If these Western countries really valued the “Global South,” they should not have fueled the flames in Ukraine and caused the crisis to expand and prolong, or even labeled calls for ceasefire from emerging markets and developing countries as “unacceptable.”
They should not have imposed sanctions and “decoupled” when the “Global South” faced development difficulties, which added serious risks to global economic recovery. They should not have paid only lip service without following through on official foreign aid commitments and funding support for developing countries to cope with climate change.
Martin Wolf, chief economics commentator at the Financial Times, pointed out in his article “The west must recognize its hypocrisy,” that many countries view the United States and European major countries as “selfish, self-satisfied and insincere,” and this view makes perfect sense.
The “Global South” should not be an arena for international political rivalry, nor should it become a tool for major power competition and geopolitical games.
If Western countries really value the “Global South,” they should keep pace with the times and adjust their thinking on international affairs. They should earnestly abide by the purposes and principles of the UN Charter, earnestly respect the rights of emerging markets and developing countries to independently make policies and develop, patiently listen to the latter’s demands, and help them develop and address global challenges like climate change.

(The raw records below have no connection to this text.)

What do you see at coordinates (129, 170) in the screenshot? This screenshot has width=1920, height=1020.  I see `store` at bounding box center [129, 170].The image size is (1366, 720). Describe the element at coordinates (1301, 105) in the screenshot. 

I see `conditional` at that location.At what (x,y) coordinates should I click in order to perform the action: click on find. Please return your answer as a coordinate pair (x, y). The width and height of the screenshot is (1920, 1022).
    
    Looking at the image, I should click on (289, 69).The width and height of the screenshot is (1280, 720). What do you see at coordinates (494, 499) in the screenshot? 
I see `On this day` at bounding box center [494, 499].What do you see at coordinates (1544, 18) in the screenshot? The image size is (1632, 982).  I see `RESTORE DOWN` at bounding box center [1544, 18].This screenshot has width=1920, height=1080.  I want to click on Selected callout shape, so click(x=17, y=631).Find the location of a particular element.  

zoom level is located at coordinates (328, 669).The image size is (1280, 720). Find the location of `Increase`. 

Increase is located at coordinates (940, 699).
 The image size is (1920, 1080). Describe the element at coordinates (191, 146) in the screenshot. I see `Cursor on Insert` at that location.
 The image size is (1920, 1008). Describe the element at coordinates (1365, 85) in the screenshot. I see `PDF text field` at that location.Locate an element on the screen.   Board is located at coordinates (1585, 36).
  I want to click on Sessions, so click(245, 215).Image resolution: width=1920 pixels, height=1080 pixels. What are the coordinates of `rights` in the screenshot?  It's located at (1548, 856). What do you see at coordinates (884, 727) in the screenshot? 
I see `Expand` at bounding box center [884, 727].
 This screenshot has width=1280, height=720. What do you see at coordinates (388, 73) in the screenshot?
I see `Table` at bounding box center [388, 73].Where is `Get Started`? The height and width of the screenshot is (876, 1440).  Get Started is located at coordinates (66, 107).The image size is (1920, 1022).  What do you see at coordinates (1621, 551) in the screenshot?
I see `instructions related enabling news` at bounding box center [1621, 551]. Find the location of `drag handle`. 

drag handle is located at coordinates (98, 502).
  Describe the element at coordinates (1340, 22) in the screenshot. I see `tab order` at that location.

Singaporean scholar Kishore Mahbubani said, a reality that the West must accept is that the people of non-Western countries, who today comprise almost 90 percent of the world’s population, want a bigger say in global affairs. The world can only make the right decisions to strengthen multilateralism and the international order based on the UN Charter, otherwise “disorder” will dominate the world, he noted.
China is an ex-officio member of the “Global South” and will always be a member of the big family of developing countries. The increasingly louder voice of the “Global South” in international affairs fully demonstrates that the historical trend toward greater democracy in international relations is unstoppable. As emerging markets and developing countries play an increasingly important role in global governance, the forces defending the basic norms of international relations, upholding international fairness and justice, and promoting world peace and development will continue to grow.